This month’s ITC wrap-up reviews the Commission’s Opinion In the Matter of Certain Vacuum Insulated Flasks and Other Components Thereof, Investigation No. 337-TA-1216, wherein the Commission issued a General Exclusion Order (“GEO”) regarding three design patents and three trademarks. Specifically, the Commission found that the respondent violated Section 337 and issued a GEO for certain vacuum insulated flasks and components thereof that infringe the components of the Asserted Patents and Trademarks. Additionally, the Commission imposed a bond amount of 100% of the entered value of the products covered by the GEO during the Presidential review period.
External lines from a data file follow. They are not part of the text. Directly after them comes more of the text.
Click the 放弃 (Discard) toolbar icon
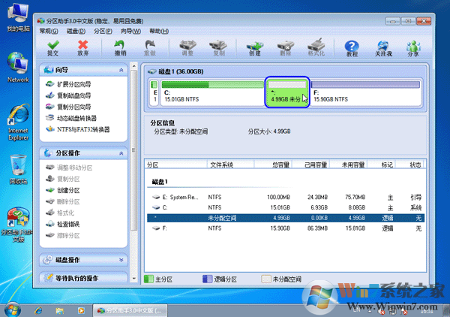83,47
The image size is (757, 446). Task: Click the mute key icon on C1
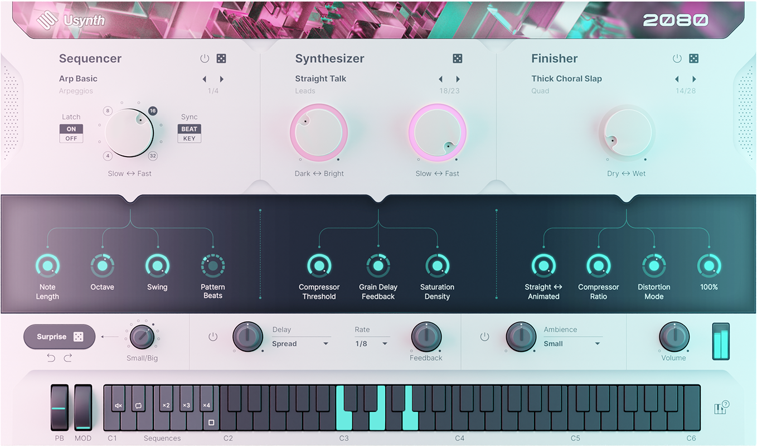click(x=117, y=405)
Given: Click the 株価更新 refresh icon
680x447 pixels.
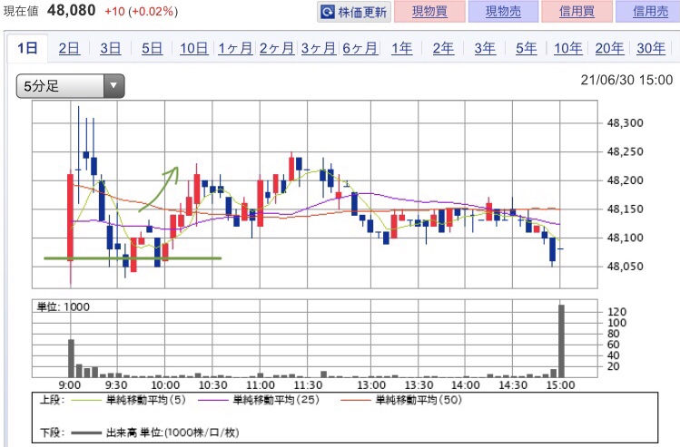Looking at the screenshot, I should click(x=328, y=13).
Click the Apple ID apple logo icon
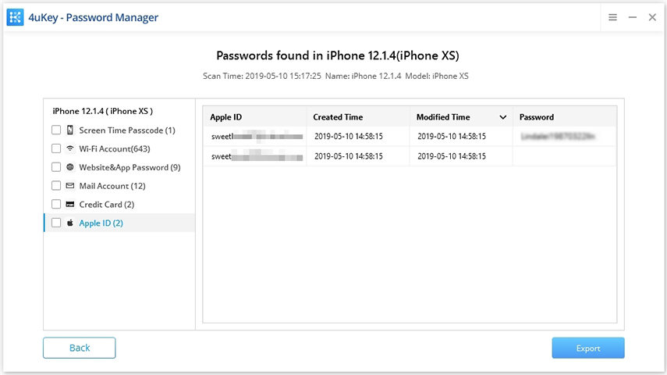This screenshot has width=667, height=375. [x=70, y=223]
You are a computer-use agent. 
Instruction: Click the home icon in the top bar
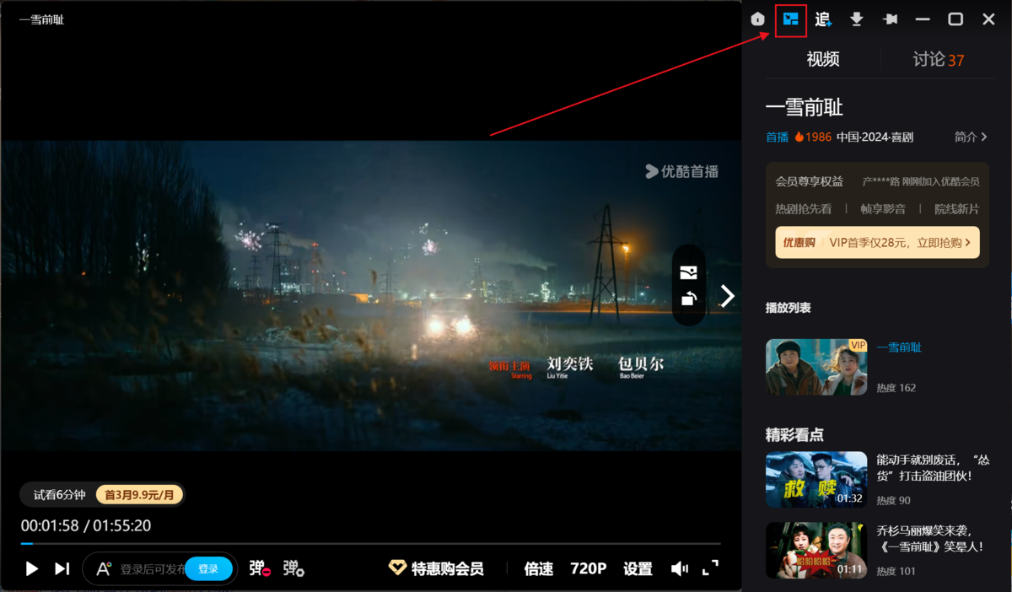point(757,19)
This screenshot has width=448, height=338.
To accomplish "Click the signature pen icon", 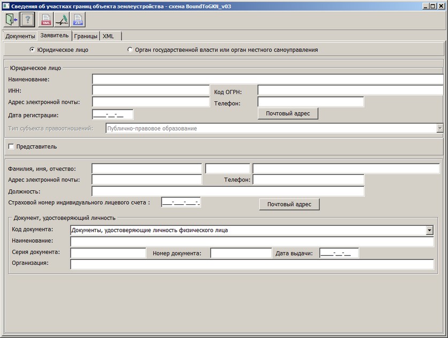I will coord(62,20).
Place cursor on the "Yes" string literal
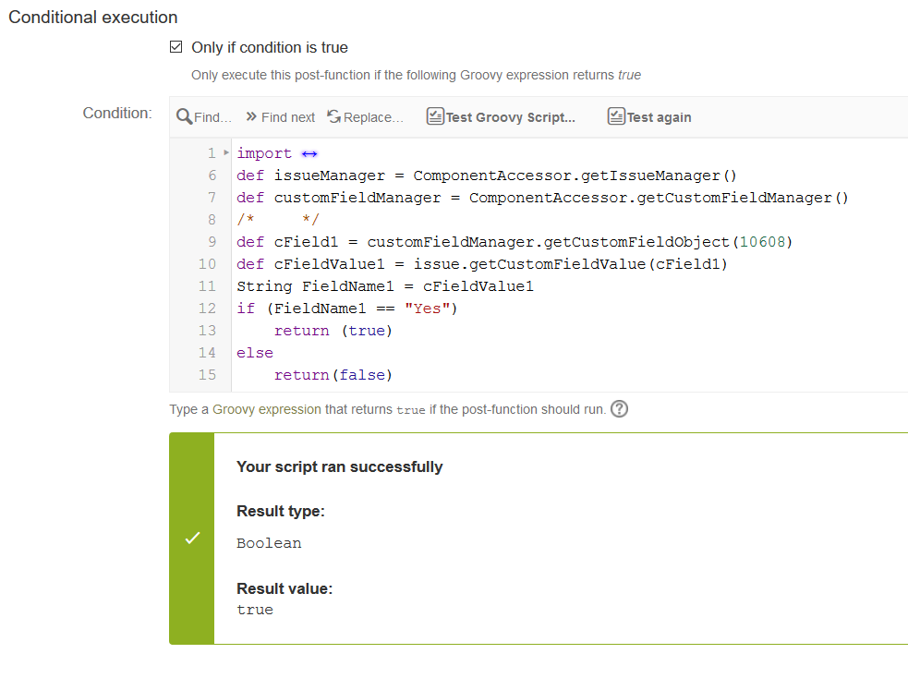This screenshot has height=678, width=908. tap(427, 309)
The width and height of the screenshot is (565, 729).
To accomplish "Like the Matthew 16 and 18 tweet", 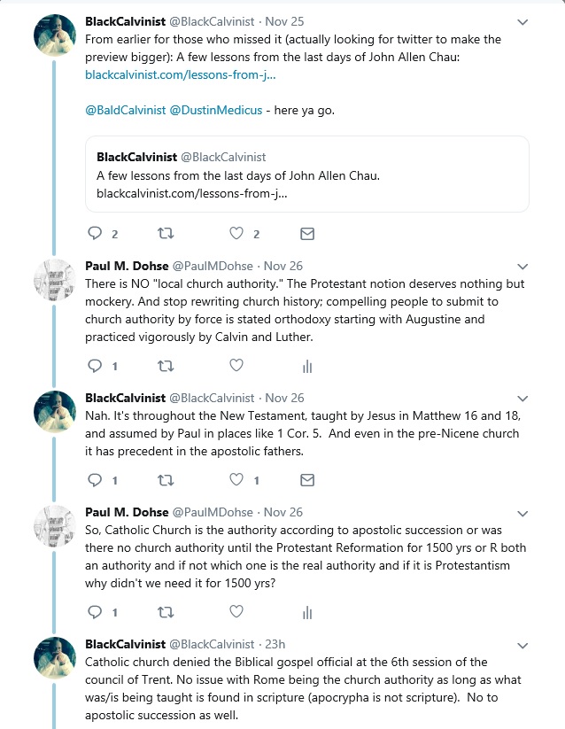I will [236, 480].
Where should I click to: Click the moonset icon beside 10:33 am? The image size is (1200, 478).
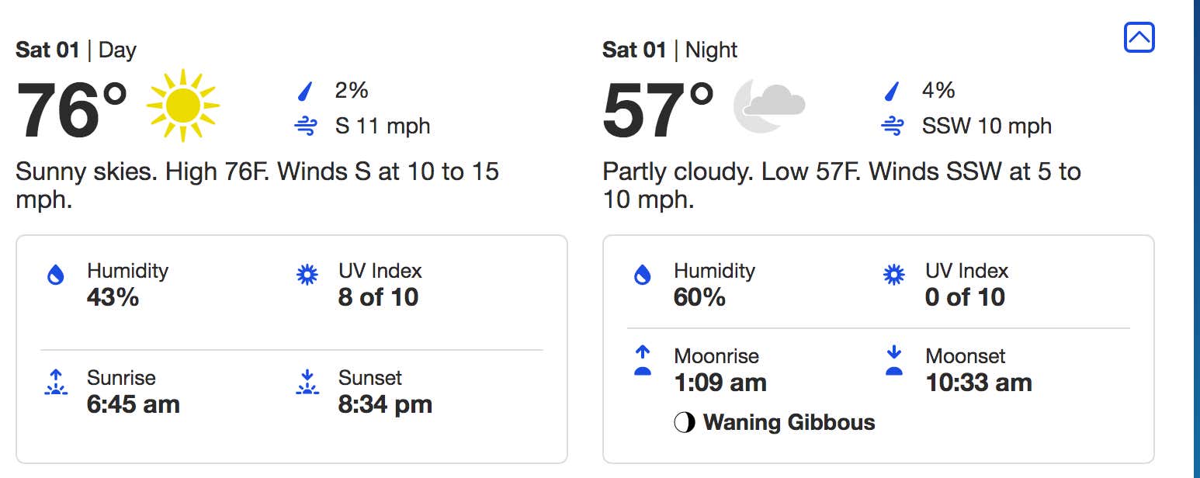[894, 361]
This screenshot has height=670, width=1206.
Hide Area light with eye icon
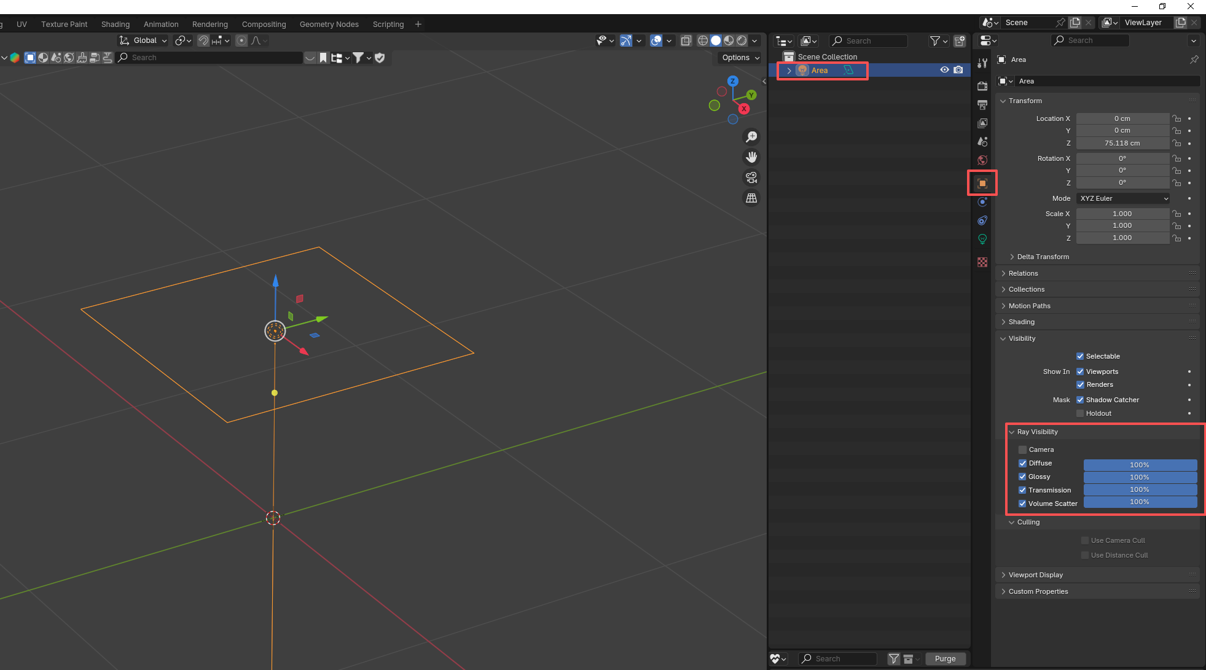(944, 70)
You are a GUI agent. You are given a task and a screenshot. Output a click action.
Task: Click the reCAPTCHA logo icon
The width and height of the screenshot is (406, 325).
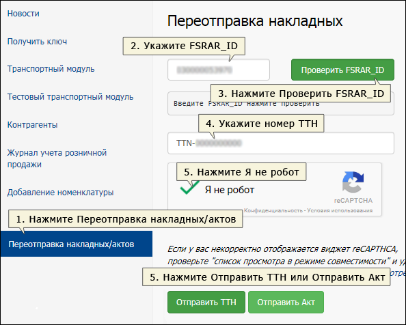click(353, 182)
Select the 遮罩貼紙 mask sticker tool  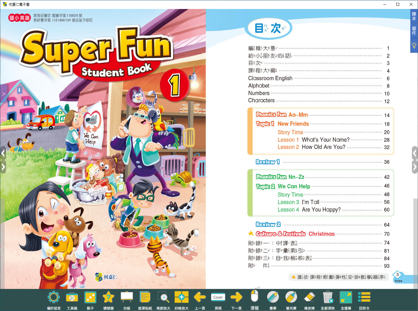coord(145,298)
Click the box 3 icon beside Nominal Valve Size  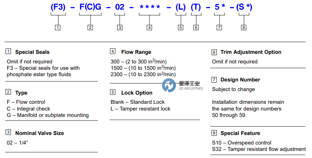[x=8, y=133]
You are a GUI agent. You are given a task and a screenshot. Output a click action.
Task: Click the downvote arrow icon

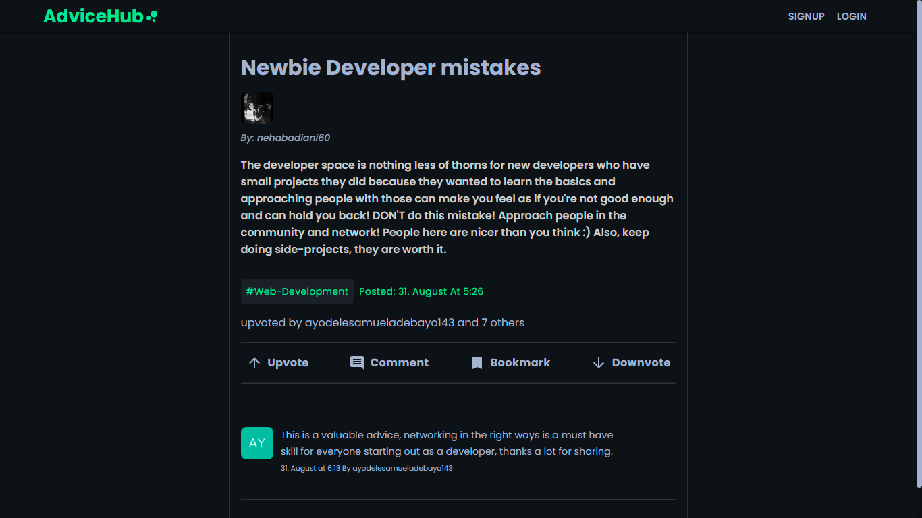point(599,363)
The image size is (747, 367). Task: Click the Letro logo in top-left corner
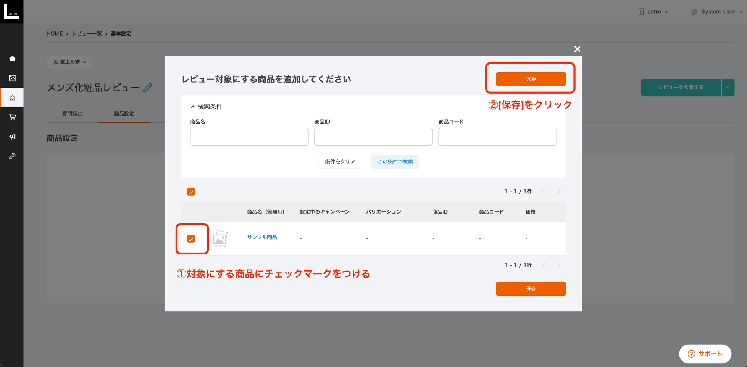pyautogui.click(x=12, y=12)
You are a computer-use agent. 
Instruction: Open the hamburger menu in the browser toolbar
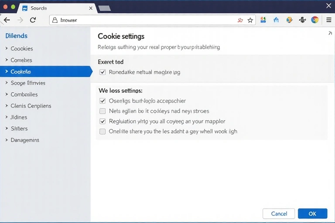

In the 1216 Investigation, the amended complaint alleged violation of Section 337 in the importation into the United States, sale for importation, and sale within the United States after importation, of certain vacuum insulated flasks and components thereof by reason of infringement of the Asserted Patents and the Asserted Trademarks.” Comm’n Op. at 2. The Complaint provided a visual identification of the Asserted Patents and Trademarks:

Complaint ¶ 19. “On March 22, 2021, the Commission found the thirteen Defaulting Respondents to be in default.” Comm’n Op. at 3 (quoting Order No. 21 (Mar. 22, 2021), unreviewed by Comm’n Notice (Apr. 14, 2021)). And on April 8, 2021, Hydro Flask Steel Technology, LLC d/b/a Hydro Flask and Helen of Troy Limited (collectively “Hydro Flask”) filed a motion for summary determination of a violation of Section 337 and request for entry of a GEO. Id. at 3–4. On September 3, 3021, the presiding administrative law judge granted summary determination of a violation of Section 337 with respect to the Asserted Patents and Trademarks. Id. The Commission agreed.

Having found a violation of Section 337, the Commission then evaluated the appropriate remedy to address the violation, the public interest, and the amount of bond to impose on infringing imports during the period of Presidential review. Id. at 6. Section 337(d)(2) provides that “[t]he authority of the Commission to order an exclusion from entry of articles shall be limited to persons determined by the Commission to be violating this section unless the Commission determines that—(A) a general exclusion from entry of articles is necessary to prevent circumvention of an exclusion order limited to products of named persons; or (B) there is a pattern of violation of this section and it is difficult to identify the source of infringing products.” 19 U.S.C. § 1337(d)(2); see also 19 C.F.R. § 210.50(c).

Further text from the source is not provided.